Économie

Face aux tensions économiques mondiales : La Gambie suspend les déplacements officiels

La présidence de la Gambie a annoncé mardi la suspension immédiate de tous les déplacements officiels jugés non essentiels pour les agents publics. Cette décision, consultée par l’AFP, répond aux répercussions économiques du conflit au Moyen-Orient sur la conjoncture mondiale et les chaînes d’approvisionnement internationales.

La circulaire, signée par Alieu Loum, précise que la suspension prend effet « sans délai » et s’applique à l’ensemble des fonctionnaires « jusqu’à nouvel ordre ». Selon le texte, cette mesure s’inscrit dans un ensemble de « mesures budgétaires rigoureuses » destinées à limiter les effets négatifs du contexte international sur l’économie gambienne. Sur le plan national, le gouvernement constate déjà une hausse des prix des carburants en avril, avec plus de 22 % pour l’essence et plus de 47 % pour le gasoil, selon le ministère du Pétrole, de l’Énergie et des Mines. Pour limiter l’impact sur les ménages, des subventions ont été mises en place.

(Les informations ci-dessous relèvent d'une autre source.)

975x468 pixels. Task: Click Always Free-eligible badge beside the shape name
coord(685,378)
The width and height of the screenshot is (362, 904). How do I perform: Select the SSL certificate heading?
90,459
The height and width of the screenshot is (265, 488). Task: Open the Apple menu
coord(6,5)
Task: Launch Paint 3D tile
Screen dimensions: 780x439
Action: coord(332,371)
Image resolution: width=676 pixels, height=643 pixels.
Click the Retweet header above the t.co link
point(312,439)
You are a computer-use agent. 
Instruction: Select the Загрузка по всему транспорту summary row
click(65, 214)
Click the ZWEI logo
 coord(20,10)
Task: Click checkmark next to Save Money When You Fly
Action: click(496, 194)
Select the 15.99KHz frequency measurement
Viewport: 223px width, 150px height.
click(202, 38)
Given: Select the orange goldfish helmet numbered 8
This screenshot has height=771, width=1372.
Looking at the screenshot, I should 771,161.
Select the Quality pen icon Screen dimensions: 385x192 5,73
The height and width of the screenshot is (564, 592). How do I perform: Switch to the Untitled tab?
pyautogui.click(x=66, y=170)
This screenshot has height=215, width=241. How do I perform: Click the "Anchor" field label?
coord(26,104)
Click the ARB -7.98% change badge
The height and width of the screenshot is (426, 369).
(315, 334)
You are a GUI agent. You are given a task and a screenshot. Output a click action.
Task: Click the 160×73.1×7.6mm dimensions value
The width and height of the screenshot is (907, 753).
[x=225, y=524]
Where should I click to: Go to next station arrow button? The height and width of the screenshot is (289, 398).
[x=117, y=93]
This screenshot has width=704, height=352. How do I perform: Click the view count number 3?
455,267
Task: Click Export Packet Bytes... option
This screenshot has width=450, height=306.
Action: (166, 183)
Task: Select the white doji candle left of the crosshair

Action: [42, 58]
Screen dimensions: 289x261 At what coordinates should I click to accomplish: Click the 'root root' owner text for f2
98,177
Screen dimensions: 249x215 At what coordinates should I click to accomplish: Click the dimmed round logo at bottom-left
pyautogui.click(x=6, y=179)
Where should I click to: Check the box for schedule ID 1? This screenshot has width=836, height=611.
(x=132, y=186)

Cette décision gambienne fait écho à celle du Ousmane Sonko au Sénégal, qui a suspendu les voyages non essentiels de ses ministres, invoquant la dette publique et les effets du conflit au Moyen-Orient.

La Gambie, plus petit État continental d’Afrique, est classée par l’ONU parmi les vingt pays les moins avancés du monde. Sa forte dépendance aux importations et sa marge de manœuvre budgétaire limitée rendent le pays particulièrement sensible aux perturbations économiques mondiales.